- [What to do]
• a. Please duplicate the portion of the cybersecurity text between "The consequences of" and "a business.", inclusive.
• b. Using the cybersecurity text, explain why navigating through multiple insurance policies in Canada can often be challenging.

- [Extracted text]

The consequences of even having just one employee inadvertently open the
document or click on the link could be disastrous. For example, the business
could be out of its e-mail server for numerous days. The fact is that hackers,
phishers and malware are sophisticated and can harm, slow down or even paralyze
a business.
4. Underestimating The
Importance Of Preparedness
Another way a business may be at risk is if its
management team underestimates the importance of being prepared. Being prepared
involves both having a plan to prevent cybersecurity breach (pre-attack plan)
and a plan on how to respond to a cybersecurity breach should it materialize
(incident response plan). The importance of having both such plans in place is
sometimes underestimated by the management of a business even though the
consequences of not having such plans can be serious, and can include damages
and fines imposed by courts and regulators. For more on this topic, see our previous article on cybersecurity.
5.
Blindly Believing
That The Business Has Adequate Insurance Coverage
In Canada, the cyber insurance market and its products
are relatively new and still developing and evolving. As such, navigating
through multiple policies, from general commercial liability policies, to
errors and omissions, to network security and privacy policies can often be
challenging. One common oversight is believing that traditional policies will
provide the business with adequate coverage in case of a cybersecurity breach
or a cyber-attack. In general, such policies may only cover some of the
risks associated with cybersecurity. Most of the time, data and other
non-tangible goods that can be stolen in a cyber-attack may not be covered,
meaning that many businesses may not understand the true cost of a cyber-attack
to their bottom line.
The true cost may not be negligible considering that
cybercrime costs an aggregate of US $375 to $575 billion dollars every year
globally[6] and that according to a 2015 study by the
Ponemon Institute, the average consolidated cost of a data breach in Canada was
CAD $5.32 million dollars per occurrence.

- [Material provided]
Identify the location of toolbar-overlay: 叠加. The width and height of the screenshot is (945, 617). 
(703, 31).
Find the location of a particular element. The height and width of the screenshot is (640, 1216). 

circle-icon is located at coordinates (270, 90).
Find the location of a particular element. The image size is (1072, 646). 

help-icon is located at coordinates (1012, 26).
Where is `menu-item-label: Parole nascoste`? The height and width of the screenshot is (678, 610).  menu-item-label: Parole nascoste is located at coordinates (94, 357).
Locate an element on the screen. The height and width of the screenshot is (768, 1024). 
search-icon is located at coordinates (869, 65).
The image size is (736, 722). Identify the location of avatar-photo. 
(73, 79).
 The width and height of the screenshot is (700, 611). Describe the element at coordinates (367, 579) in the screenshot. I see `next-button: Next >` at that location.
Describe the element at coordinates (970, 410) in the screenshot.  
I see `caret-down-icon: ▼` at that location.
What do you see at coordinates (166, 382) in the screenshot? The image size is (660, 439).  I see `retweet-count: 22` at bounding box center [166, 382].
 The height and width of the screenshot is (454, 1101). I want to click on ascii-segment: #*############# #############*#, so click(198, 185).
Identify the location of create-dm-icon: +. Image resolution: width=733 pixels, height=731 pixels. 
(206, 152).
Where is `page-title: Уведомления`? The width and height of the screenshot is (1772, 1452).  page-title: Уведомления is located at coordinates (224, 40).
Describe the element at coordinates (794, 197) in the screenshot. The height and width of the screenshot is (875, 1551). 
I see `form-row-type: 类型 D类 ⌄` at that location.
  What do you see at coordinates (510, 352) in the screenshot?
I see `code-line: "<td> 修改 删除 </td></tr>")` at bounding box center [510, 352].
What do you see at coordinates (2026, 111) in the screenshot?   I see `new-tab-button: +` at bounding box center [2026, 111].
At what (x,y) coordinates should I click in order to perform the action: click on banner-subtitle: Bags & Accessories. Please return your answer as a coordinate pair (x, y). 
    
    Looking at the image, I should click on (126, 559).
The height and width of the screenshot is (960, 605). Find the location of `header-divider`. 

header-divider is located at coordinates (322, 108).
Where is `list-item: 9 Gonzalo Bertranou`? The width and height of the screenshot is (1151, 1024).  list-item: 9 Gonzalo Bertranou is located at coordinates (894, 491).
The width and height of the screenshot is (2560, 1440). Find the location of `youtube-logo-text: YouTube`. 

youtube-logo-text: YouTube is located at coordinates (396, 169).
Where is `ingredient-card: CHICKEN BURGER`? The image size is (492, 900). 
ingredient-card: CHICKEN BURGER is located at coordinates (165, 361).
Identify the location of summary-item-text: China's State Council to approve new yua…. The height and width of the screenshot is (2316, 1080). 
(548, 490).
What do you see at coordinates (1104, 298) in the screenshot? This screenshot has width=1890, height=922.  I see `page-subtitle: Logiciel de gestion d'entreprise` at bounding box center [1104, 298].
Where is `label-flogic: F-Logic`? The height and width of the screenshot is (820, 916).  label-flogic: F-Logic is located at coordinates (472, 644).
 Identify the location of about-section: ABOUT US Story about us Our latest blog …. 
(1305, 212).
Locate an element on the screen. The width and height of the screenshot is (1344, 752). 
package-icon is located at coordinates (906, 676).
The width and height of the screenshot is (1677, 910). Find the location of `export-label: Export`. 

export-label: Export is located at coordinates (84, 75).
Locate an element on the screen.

- [Answer list]
• a.
The consequences of even having just one employee inadvertently open the
document or click on the link could be disastrous. For example, the business
could be out of its e-mail server for numerous days. The fact is that hackers,
phishers and malware are sophisticated and can harm, slow down or even paralyze
a business.

• b. In Canada, the cyber insurance market and its products are relatively new and are still developing and evolving. Because of this, working through the many policies can often be challenging. These range from general commercial liability policies to errors and omissions policies to network security and privacy policies.